**INSTRUCTIONS TO FOLLOW:**
Word for word, restate the line containing "Given: Open the address bar history dropdown" and all the lines that come after it in the entries below. Include nothing from before it.

#### INFORMATION SUPPLIED ####

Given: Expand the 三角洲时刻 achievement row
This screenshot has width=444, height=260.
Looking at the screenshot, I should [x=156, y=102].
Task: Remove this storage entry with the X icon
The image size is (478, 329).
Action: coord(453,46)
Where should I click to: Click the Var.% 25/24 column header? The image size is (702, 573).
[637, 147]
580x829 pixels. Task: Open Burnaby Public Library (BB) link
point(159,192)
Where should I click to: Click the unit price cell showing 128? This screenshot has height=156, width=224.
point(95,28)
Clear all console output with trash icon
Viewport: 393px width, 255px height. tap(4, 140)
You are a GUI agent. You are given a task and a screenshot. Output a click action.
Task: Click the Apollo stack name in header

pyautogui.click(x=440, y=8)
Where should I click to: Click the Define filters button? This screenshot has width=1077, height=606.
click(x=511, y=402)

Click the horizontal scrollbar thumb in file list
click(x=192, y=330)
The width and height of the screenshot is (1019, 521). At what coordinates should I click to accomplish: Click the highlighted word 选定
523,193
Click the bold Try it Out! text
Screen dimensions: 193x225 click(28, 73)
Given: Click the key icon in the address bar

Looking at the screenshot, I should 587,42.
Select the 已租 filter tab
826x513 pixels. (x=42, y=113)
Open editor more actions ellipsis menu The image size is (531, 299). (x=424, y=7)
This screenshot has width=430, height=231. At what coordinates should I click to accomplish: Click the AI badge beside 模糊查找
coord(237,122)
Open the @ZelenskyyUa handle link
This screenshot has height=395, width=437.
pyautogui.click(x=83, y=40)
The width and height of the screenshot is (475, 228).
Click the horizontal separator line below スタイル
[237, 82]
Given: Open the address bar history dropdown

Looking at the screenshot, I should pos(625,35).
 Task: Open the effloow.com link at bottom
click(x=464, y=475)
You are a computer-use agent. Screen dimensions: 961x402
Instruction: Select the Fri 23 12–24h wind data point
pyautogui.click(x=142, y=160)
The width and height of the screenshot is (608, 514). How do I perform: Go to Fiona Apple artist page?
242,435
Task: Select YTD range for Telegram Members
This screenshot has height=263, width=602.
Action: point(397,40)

####

**TASK ANSWER:**
Given: Open the address bar history dropdown

Looking at the screenshot, I should pos(625,35).
 Task: Open the effloow.com link at bottom
click(x=464, y=475)
You are a computer-use agent. Screen dimensions: 961x402
Instruction: Select the Fri 23 12–24h wind data point
pyautogui.click(x=142, y=160)
The width and height of the screenshot is (608, 514). How do I perform: Go to Fiona Apple artist page?
242,435
Task: Select YTD range for Telegram Members
This screenshot has height=263, width=602.
Action: point(397,40)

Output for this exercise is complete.